Made in Italy: comune di Latina e Coldiretti unite per la modifica del Regolamento europeo sull’origine dei prodotti
LATINA – Comune e Coldiretti fronte comune per assicurare la tutela del made in Italy. In commissione comunale è passata la proposta di delibera per chiedere la modifica del regolamento europeo sull’origine dei prodotti. Scopo del provvedimento è di indicare sui prodotti alimentari l’intera filiera.

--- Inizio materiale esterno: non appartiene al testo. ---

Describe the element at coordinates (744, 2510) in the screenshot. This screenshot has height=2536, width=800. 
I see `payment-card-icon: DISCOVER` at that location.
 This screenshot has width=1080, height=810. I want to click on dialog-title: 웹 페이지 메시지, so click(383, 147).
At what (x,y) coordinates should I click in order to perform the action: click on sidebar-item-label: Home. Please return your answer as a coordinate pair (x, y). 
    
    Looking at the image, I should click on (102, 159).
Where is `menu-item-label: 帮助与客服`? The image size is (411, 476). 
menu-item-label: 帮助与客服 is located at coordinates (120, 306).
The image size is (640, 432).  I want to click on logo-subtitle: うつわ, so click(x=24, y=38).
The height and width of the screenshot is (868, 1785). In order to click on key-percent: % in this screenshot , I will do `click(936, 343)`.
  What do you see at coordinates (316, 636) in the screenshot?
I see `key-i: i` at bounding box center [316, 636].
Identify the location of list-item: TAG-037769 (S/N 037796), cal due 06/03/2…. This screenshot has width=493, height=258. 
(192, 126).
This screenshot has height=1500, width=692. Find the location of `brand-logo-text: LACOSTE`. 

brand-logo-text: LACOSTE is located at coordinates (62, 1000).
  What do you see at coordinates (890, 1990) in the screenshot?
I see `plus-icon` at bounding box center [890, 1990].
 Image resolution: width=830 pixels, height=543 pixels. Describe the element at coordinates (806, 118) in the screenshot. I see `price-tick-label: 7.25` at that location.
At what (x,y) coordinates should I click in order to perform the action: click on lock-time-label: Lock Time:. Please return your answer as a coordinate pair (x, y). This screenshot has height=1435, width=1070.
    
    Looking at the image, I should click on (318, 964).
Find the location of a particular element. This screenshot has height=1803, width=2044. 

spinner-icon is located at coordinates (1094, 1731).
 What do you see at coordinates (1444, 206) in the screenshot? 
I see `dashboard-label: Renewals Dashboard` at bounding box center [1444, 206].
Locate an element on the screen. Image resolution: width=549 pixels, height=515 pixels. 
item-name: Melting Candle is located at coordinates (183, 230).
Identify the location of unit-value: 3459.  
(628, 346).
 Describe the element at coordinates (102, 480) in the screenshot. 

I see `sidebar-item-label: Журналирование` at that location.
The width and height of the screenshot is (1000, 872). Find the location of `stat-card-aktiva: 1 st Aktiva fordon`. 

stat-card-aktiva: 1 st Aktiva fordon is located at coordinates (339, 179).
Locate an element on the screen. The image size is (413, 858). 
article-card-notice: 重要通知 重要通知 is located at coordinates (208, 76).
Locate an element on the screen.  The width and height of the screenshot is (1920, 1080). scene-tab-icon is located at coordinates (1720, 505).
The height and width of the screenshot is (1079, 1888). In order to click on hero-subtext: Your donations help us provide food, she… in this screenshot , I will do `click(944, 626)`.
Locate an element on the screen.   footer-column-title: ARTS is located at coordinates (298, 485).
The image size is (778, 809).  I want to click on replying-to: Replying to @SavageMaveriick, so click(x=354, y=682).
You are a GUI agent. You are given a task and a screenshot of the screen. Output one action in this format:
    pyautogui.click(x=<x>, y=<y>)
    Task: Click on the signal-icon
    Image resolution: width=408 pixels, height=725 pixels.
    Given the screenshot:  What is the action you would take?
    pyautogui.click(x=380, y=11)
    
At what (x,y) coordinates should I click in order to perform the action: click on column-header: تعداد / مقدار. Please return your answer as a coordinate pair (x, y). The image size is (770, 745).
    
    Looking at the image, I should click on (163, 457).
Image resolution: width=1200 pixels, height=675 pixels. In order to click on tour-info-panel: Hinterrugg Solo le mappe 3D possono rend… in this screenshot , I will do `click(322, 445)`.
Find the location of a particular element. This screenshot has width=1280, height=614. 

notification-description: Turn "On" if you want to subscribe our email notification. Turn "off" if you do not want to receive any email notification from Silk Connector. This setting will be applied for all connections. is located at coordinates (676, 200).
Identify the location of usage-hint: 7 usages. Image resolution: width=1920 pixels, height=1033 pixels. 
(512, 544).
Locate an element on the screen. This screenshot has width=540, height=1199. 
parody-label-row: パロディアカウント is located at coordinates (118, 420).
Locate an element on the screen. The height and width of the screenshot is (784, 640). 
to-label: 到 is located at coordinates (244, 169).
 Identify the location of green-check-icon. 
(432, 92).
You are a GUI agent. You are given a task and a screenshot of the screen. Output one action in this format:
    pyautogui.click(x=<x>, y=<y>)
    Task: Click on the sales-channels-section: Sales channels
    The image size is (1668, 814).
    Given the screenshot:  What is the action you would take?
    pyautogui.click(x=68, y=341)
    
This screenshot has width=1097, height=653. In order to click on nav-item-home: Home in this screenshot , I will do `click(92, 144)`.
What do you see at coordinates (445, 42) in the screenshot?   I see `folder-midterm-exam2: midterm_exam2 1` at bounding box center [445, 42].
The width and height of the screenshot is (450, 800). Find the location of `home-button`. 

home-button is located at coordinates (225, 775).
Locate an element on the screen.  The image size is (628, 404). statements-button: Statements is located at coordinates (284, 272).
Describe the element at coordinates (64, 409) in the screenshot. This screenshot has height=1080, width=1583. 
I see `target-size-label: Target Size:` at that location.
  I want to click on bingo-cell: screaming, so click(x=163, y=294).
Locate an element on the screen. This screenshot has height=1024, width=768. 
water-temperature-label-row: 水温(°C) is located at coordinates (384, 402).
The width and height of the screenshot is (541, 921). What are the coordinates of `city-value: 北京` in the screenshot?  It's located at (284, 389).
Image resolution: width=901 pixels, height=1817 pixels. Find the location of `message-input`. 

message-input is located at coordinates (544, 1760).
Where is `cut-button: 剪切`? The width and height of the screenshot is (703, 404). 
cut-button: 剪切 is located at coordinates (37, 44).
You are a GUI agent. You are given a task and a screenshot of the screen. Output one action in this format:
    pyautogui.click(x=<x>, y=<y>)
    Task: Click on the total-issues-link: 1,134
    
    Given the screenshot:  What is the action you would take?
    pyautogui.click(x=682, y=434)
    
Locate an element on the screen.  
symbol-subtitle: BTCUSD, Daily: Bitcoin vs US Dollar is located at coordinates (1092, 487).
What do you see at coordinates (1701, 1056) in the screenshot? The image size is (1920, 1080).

È la battaglia nazionale della Coldiretti ora approda anche a Latina, con una proposta di delibera di Consiglio approvata in commissione Bilancio per dare mandato alla sindaca, Matilde Celentano, di impegnare l’Anci nel chiedere all’Unione europea la modifica al regolamento continentale sull’origine dei prodotti. In commissione è stato fatto un esempio, quello sulla pasta: nel caso venga usato grano coltivato in altri Paesi, magari dove per coltivarlo vengono utilizzate anche sostanze non consentite in Italia, ma questo sia poi macinato impastato e trafilato in Italia, la pasta risulterebbe “made in Italy”.
È il regolamento del codice doganale dell’Unione europea, sul quale Coldiretti chiede la modifica: “È la battaglia delle battaglie: non è ammissibile che il consumatore sia deviato nelle sue valutazioni sul prodotto che, basta che subisca l’ultima trasformazione in Italia, abbia il marchio ‘made in Italy’”, hanno spiegato i rappresentanti dell’associazione di categoria.
Gli uffici hanno predisposto, e i consiglieri hanno approvato, una proposta di delibera di Consiglio comunale affinché il sindaco Matilde Celentano “si attivi nei confronti dell’Anci (Associazione nazionale dei Comuni) affinché si faccia promotrice di tutte le azioni necessarie presso le competenti sedi istituzionali eurocomunitarie, anche tramite il Comitato europeo delle Regioni, per avviare la procedura di modifica della disciplina sull’origine del codice doganale e, in particolare, attraverso la revisione dell’articolo 60 del regolamento (Ue) n. 952/2013, finalizzata all’esclusione dei prodotti agricoli e alimentari dall’ambito di applicazione della stessa e conseguentemente al fine di prevedere quale esclusivo criterio di individuazione dell’origine dei prodotti in parola l’indicazione del luogo di provenienza di cui al regolamento (Ue) n. 1169/2011 per garantire la trasparenza e la corretta informazione ai consumatori. Che intraprenda sempre attraverso l’Anci, le opportune interlocuzioni con i parlamentari europei eletti nella circoscrizione elettorale di pertinenza del Comune affinché gli stessi siano resi edotti dell’iniziativa di cui alla presente deliberazione sensibilizzandoli circa l’importanza della modifica della disciplina sull’origine doganale nel senso sopra riportato; solleciti il presidente della Regione affinché si attivi nell’ambito della Conferenza permanente per i rapporti tra lo Stato, le regioni e le province autonome con il medesimo obiettivo”. Delibera che in diversi Comuni e anche Regioni d’Italia è già stata adottata.